▸ **DOCUMENT PASSAGE**:

Event

The Socioeconomic Impact of Access to Contraception in the U.S.: Using Linked Restricted Data

12pm-1pm

Mencoff Hall 205

Amanda Stevenson, Assistant Professor of Sociology, University of Colorado Boulder

Abstract: Over the last 50 years, access to contraception in the U.S. has been supported by dedicated public funding streams. Benefits to women’s lives are often cited as a rationale for these programs. But there is surprisingly little rigorous contemporary evidence to support the claim that access to contraception itself impacts women’s economic outcomes and human capital accumulation. This absence of evidence leaves a dominant rationale for the public subsidy of contraception untested at a time when family planning policy is increasingly contested.

Associations between social advantage and both fertility timing and socioeconomic characteristics have long complicated the establishment of causality in this area. Both a lack of adequate data and challenges in research design limit our ability to assess the of impacts of contemporary changes in access to contraception. In addition, there are active debates around whether access to the means of controlling fertility benefits all groups equally. The Colorado Family Planning Initiative (CFPI), begun in 2009, dramatically increased access to – and use of – the full range of highly effective contraceptive methods in all federally funded Title X family planning clinics in Colorado, offering a rare statewide natural experiment with which to assess the impacts of expanded access to highly effective contraception on women’s lives.

▸ **WHAT YOU SHOULD DO**: According to the event listing, in what year did the Colorado Family Planning Initiative begin? The records have nothing to do with the event listing.

▸ **DATASET ENTRIES**:
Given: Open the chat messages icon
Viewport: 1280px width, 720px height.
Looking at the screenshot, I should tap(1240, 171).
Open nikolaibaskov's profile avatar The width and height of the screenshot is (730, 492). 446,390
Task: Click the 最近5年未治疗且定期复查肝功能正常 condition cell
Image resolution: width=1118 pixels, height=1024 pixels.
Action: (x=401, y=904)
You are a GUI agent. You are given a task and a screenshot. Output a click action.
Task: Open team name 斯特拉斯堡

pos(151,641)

▸ **TASK SOLUTION**: 2009